_REQUIRED TASKS_.
#1 From the passage on externalities, reproduce the words between "The problem with" and "by professional bureaucrats.", inclusive.
#2 In the passage on externalities, what does the abbreviation SEP stand for?

Economists call these 'externalities', costs of your actions that you do not bear. So if the fine for a radioactive release was greater than the costs of pumping sea water through the reactor to prevent it, then there is a 'rational' reason to take the economic hit of flooding the reactor with corrosive sea water. If, on the other hand, you can only see the cost of the reactor damage, the environmental costs become an SEP (Somebody Else's Problem). Externalities is why we need to have regulation, to ensure that people who make decisions take in the costs to others as well as the costs to themselves. When you have a system where maximizing profit is virtually legally mandated by most corporate law on the planet, you get the situation where common decency ("think of the effects on others") is overridden by the mandate to maximize profits.

The problem with your theory is that the places with the very worst pollution and environmental fuckups are exactly the ones where no one owns anything, there is no profit motive, and absolutely everything is run by professional bureaucrats.

_DATA UNDER STUDY_.
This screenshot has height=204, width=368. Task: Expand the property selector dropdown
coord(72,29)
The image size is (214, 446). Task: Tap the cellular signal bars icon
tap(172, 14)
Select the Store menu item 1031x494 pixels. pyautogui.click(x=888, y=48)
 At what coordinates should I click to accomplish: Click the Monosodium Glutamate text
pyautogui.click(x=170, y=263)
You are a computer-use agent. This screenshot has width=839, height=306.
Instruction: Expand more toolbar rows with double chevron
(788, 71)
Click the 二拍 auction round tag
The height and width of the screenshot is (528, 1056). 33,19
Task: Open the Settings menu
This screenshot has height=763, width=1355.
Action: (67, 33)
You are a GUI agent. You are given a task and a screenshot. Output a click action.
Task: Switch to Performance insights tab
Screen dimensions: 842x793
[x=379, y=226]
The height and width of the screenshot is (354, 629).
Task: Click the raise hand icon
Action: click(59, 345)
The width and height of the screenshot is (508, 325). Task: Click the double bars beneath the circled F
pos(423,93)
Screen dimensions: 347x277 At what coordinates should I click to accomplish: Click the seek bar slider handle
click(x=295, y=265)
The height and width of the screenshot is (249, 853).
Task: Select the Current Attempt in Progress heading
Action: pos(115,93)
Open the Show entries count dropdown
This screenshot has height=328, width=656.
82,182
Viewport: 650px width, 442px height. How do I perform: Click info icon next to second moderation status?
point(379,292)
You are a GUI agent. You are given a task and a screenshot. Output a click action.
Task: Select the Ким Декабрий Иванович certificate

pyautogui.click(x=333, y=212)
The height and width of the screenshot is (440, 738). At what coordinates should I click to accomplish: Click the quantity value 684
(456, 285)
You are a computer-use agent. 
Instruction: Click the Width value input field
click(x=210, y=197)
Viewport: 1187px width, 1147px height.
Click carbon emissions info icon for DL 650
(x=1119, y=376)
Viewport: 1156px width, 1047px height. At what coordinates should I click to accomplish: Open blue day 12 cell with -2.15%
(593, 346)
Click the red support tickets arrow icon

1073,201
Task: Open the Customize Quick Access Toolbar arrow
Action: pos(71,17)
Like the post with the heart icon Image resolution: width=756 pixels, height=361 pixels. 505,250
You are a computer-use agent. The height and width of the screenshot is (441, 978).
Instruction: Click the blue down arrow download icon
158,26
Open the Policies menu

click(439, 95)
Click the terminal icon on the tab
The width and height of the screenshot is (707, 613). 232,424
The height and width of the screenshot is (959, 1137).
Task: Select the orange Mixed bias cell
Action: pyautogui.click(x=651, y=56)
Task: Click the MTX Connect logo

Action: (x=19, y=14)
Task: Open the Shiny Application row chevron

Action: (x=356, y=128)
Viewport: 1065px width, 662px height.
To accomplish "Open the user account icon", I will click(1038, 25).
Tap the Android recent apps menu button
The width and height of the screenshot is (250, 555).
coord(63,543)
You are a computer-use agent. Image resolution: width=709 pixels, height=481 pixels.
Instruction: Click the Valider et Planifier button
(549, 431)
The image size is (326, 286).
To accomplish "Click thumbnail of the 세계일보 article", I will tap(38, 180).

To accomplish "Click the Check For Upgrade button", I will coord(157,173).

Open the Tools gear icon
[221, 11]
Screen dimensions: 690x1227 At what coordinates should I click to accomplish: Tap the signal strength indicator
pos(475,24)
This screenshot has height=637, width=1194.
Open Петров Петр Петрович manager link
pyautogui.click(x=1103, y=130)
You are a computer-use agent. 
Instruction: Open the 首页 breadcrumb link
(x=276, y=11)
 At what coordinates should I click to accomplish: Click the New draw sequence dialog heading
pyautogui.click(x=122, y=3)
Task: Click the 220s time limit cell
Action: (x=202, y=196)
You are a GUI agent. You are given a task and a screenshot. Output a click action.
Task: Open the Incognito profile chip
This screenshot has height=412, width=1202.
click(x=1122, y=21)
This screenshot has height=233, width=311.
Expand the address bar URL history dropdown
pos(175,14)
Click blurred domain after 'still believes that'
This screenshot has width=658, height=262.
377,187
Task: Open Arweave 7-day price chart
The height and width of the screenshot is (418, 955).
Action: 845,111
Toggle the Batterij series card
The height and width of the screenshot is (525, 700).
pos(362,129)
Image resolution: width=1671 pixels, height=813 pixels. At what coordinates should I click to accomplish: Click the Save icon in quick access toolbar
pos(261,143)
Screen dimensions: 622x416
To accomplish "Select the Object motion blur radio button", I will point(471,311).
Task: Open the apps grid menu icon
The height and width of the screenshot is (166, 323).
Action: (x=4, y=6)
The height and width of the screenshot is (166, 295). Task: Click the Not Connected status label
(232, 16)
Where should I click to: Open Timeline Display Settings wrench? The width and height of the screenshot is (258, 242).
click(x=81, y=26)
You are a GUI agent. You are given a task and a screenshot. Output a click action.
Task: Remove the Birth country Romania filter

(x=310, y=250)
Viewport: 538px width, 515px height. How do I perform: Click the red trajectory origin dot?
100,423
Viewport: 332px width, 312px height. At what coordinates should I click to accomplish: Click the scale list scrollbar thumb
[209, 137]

_ANSWER SET_.
#1
The problem with your theory is that the places with the very worst pollution and environmental fuckups are exactly the ones where no one owns anything, there is no profit motive, and absolutely everything is run by professional bureaucrats.

#2 Somebody Else's Problem